[Excerpts from a dataset]
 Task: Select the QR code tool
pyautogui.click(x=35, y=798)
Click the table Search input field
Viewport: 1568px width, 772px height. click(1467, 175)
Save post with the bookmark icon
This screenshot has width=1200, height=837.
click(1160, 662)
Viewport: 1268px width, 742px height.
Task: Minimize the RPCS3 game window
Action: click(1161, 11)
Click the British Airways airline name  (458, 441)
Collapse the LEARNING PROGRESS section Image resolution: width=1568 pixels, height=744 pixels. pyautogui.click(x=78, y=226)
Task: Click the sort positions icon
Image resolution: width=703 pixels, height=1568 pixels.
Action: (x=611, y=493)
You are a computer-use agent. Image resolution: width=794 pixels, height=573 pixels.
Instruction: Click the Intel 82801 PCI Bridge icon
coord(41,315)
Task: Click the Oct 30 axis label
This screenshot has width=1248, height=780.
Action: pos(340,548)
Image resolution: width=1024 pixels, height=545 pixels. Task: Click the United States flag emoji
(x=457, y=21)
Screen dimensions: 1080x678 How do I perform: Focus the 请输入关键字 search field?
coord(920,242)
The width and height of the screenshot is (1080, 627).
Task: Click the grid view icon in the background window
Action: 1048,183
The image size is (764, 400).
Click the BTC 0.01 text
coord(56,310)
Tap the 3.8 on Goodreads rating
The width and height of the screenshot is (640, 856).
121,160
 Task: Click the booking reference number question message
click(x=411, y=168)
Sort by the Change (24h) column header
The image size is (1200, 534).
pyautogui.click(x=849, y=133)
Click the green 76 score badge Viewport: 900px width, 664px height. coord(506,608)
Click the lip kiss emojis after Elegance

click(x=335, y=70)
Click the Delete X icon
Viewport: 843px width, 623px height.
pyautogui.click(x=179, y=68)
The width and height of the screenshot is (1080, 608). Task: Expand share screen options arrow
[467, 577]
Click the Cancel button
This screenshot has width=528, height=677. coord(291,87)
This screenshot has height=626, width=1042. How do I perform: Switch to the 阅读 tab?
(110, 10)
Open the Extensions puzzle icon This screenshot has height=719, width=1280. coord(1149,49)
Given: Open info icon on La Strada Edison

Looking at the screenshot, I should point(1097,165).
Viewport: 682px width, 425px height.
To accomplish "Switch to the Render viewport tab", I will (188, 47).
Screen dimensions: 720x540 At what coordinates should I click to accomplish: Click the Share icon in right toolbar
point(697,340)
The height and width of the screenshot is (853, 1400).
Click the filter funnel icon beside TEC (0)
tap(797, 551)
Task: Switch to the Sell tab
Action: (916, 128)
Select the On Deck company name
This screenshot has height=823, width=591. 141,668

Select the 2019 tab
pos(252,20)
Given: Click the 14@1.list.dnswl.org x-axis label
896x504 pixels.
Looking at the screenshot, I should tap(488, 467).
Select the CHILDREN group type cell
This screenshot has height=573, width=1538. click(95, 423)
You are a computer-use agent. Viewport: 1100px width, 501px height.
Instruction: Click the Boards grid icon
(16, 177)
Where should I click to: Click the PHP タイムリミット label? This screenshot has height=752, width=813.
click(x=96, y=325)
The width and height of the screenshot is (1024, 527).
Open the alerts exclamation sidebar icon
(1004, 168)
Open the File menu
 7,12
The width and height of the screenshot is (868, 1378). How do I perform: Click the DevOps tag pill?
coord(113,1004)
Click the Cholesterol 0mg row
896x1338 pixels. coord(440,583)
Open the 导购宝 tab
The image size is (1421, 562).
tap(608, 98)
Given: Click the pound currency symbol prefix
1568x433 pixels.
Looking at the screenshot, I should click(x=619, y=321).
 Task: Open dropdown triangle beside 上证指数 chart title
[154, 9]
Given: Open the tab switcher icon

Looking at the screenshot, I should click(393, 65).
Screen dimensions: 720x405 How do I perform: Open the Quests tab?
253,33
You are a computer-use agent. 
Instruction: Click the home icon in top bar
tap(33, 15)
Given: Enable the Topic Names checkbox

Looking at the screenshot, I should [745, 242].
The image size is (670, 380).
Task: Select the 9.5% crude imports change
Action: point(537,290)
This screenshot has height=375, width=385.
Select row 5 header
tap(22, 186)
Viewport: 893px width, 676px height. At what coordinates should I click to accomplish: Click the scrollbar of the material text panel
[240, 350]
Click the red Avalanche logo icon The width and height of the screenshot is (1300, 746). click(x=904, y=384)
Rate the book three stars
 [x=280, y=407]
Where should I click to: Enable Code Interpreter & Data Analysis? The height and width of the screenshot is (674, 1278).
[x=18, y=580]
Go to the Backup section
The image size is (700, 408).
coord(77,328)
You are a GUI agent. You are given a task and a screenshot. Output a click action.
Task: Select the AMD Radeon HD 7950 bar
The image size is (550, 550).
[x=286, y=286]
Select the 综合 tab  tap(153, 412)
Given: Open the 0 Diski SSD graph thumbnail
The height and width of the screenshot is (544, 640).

**WORK TASK**
Would you set down, word for word, the lines from the opening of the entries above through the line with "Save post with the bookmark icon", both included, and no others?

**EXERCISE SOLUTION**
 Task: Select the QR code tool
pyautogui.click(x=35, y=798)
Click the table Search input field
Viewport: 1568px width, 772px height. click(1467, 175)
Save post with the bookmark icon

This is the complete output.